WHAT THE EXERCISE ASKS: Quote the passage of the combat rules starting at "On Their Turn" and ending at "a magic item.", word for word.

DOCUMENT EXCERPT:
▽

Combat, along with Exploration and Socializing, is one of the 3 foundational pillars of adventure RPGs. While most often used when fighting other beings, the combat rules can also be handy when fighting the eternal enemy Time. Because combat is segmented on time, it’s quite easy to use the combat rules to handle these tense situations, such as when a room is slowly filling with water, or when the party realizes too late that they’ve sprung a trap.


Each round of combat, each PC will roll against their wisdom. On a success, they go before the enemy, on a failure, they go after. When the enemy in question is Time, the world state updates instead of movement. For example, each round the water rises 6 inches, if this reduces movement based on the height of the water, characters going before Time move as if the water was 6 inches shallower than those that go after. Some particularly quick enemies might impose a penalty on PCs’ Wisdom, or act twice in each round.

On Their Turn

A PC or enemy can do one of the following:

  • Make an Attack roll against a target.

  • Run about 50’ + Movement (or 60’).

  • Make a charge attack against a target (Move 20’ + Movement and then make an Attack roll).

  • Cast a spell or activate a magic item.

  • Retrieve an item from a non-quickdraw slot.

  • Reload a crossbow, etc.

  • Try to trip, shove, or push a target.

  • Attempt to remove a Fatal Wound from a dying ally.

In addition, a PC or enemy can move 20’+Movement (or 30’).

Talking, shouting, or dropping an item can be done freely, and possibly even in other peoples’ turns. Basically, you can do one big thing a turn, plus move a bit.

Attack Rolls

Roll under Attack, opposed by the enemy’s Defense, to hit. For simplicity, enemies attributes are listed as just the modifiers, so for example, a footsoldier in leather armor’s defense is just -1 rather than 11 (since 10 - 11 = -1) Other effects (drunkenness, fog, being on fire, etc.) may impose penalties to Attack. Ranged weapons get -1 to Attack for every 10’ beyond their listed range. Most spells do not require an Attack roll. If a spell does require one, it will be noted in the spell’s description. Touching an unwilling target always requires an Attack roll.

Critical Successes and Failures

On an unmodified Attack roll of 1, the attack deals double damage (roll twice the number of dice and add any bonuses twice). On an unmodified Attack roll of 20, the attack automatically misses. Further penalties may apply if the situation is risky. A critical failure in a one-on-one fight in a clear meadow might just be a miss. A critical failure in a tight corridor, with allies and enemies jostling together, might result in an ally being hit, a weapon being dropped, or the attacker falling prone.


  • Leather armour takes up 0 Inventory Slots and provides +2 to Defense.

  • Chain armour takes up 2 Inventory Slots and provides a +4 bonus to Defense. It also imposes a -2 penalty to Movement and Stealth.

  • Plate armour takes up 4 Inventory Slots and provides a +6 bonus to Defense. It also imposes a -4 penalty to Movement and Stealth.

  • Shields take up 1 Inventory Slot and provide a +1 bonus to Defense. A PC can sunder their shield to reduce incoming damage by 1d12. The shield is broken afterwards.

Melee Weapons

  • Light weapons (daggers) are a small item, and deal 1d4 damage in melee. Given the small nature of light weapons, they can be dual wielded to grant +2 to attack, or thrown with a range of 20'.

△

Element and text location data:

▽

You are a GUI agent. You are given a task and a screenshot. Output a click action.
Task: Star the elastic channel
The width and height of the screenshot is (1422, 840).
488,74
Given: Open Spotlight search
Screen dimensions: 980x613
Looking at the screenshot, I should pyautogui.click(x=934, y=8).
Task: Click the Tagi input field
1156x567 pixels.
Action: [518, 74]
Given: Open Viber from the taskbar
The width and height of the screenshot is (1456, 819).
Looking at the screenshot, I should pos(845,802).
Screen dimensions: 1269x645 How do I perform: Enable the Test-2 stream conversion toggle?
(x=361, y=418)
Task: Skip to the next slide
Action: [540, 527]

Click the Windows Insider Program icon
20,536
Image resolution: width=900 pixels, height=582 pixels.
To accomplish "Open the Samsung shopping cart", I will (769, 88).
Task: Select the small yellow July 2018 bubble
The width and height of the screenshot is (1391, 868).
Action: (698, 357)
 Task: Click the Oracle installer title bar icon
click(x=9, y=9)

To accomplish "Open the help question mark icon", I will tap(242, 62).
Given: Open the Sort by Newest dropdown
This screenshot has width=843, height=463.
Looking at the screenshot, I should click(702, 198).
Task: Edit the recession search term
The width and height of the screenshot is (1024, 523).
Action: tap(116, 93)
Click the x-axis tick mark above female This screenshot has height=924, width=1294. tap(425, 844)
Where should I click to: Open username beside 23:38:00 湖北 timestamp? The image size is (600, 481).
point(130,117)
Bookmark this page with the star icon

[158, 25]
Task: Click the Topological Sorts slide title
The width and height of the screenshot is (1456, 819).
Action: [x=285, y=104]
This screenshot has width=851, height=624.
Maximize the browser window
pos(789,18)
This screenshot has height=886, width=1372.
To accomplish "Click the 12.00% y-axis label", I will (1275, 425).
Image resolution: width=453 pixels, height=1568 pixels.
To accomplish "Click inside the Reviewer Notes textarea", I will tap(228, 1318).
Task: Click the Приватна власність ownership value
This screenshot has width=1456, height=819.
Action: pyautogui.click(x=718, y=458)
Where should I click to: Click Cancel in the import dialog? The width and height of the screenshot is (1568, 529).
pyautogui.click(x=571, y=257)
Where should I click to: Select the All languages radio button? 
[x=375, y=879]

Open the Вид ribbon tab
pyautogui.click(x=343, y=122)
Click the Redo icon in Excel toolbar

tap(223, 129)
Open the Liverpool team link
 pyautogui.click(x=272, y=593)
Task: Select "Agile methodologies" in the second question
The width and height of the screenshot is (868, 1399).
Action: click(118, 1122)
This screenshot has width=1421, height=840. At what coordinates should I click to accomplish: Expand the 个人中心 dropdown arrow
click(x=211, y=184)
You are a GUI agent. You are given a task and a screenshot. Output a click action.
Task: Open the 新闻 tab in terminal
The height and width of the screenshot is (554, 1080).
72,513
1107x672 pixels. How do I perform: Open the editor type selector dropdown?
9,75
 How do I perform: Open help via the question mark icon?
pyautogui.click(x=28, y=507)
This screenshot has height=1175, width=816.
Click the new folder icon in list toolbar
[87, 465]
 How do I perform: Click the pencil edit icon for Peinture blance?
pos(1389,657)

△

RESULT:
On Their Turn

A PC or enemy can do one of the following:

  • Make an Attack roll against a target.

  • Run about 50’ + Movement (or 60’).

  • Make a charge attack against a target (Move 20’ + Movement and then make an Attack roll).

  • Cast a spell or activate a magic item.